PROVIDED INFORMATION:
================================

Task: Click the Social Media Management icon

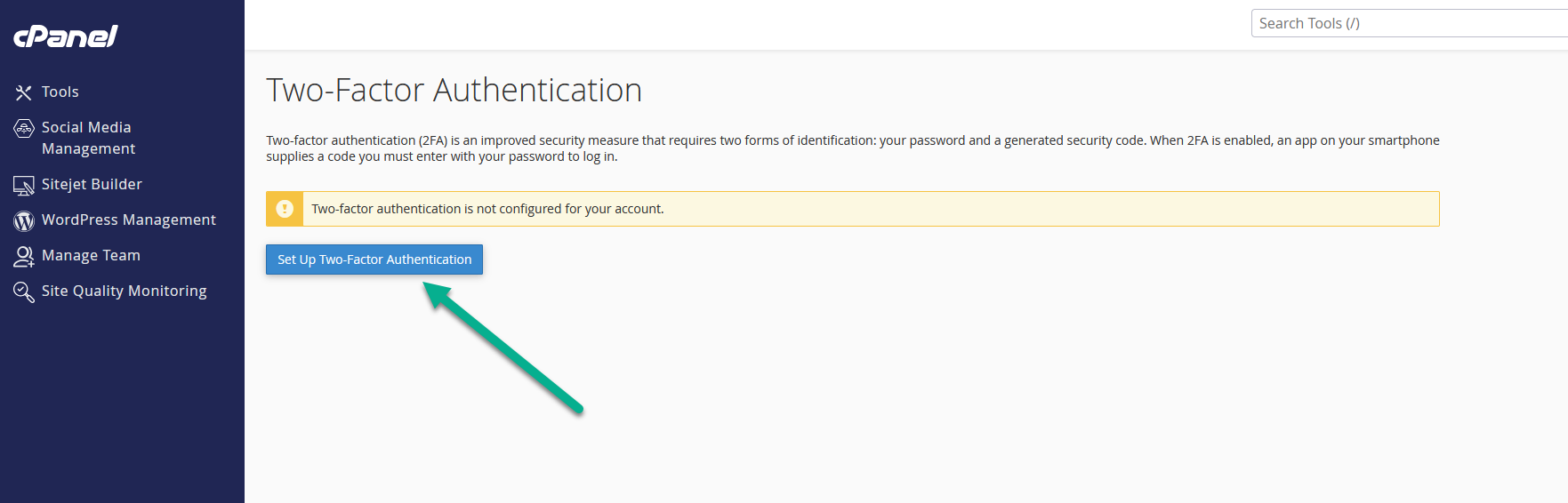Action: (x=24, y=129)
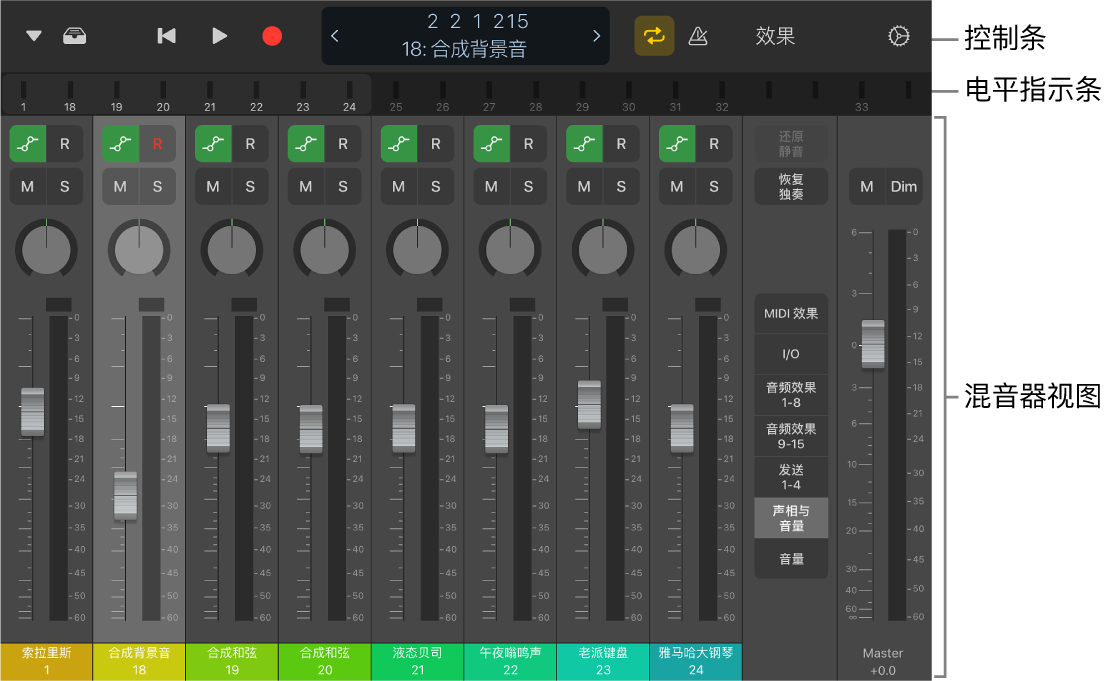The height and width of the screenshot is (681, 1115).
Task: Open settings with the gear icon
Action: (x=898, y=35)
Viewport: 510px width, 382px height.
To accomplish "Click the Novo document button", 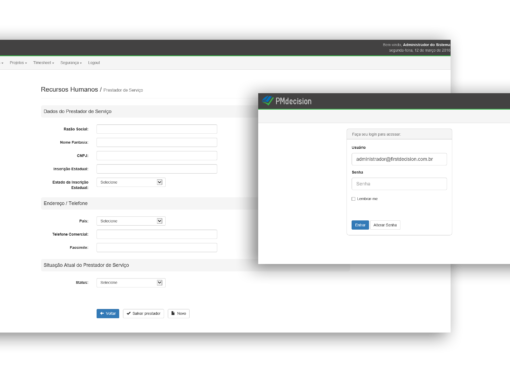I will click(x=179, y=313).
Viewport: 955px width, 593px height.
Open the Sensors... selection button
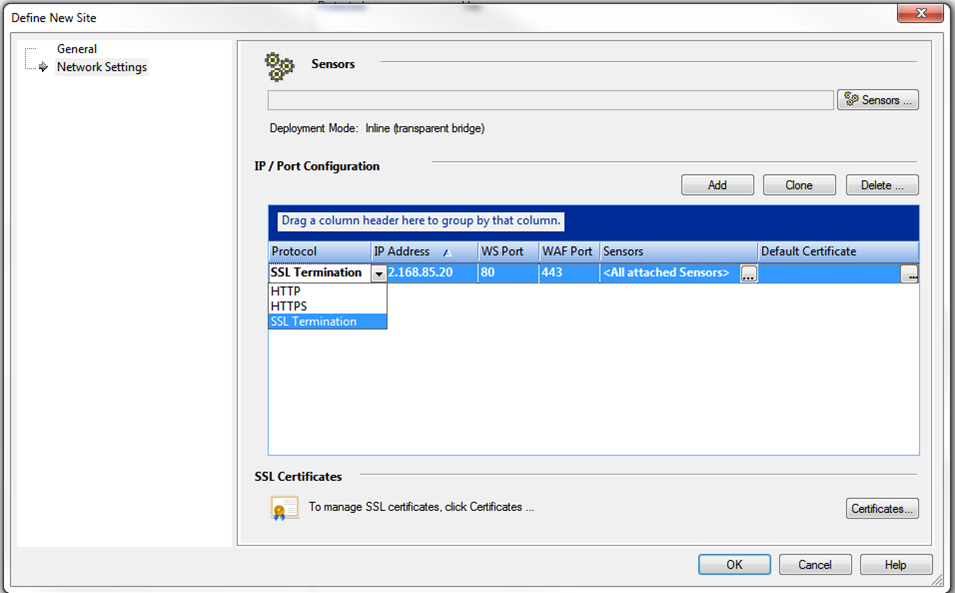877,100
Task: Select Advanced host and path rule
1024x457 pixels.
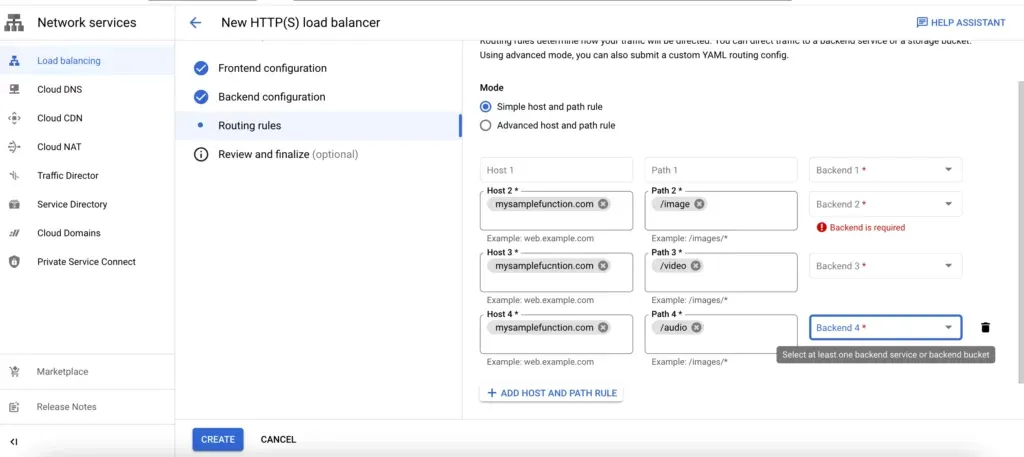Action: point(486,126)
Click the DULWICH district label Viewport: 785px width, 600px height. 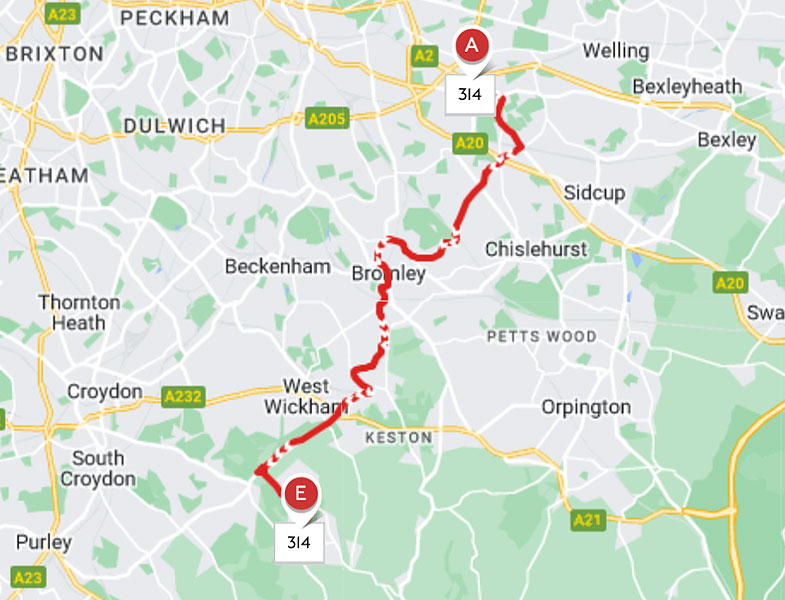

================================

The lines to copy begin at the one containing "Open the Sensors... selection button" and end at the last line of the records. Set down exactly those lines and no others, both ends included, and omit all pictures.

COMPLETED EXERCISE:
Open the Sensors... selection button
877,100
Task: Select Advanced host and path rule
1024x457 pixels.
Action: point(486,126)
Click the DULWICH district label Viewport: 785px width, 600px height. 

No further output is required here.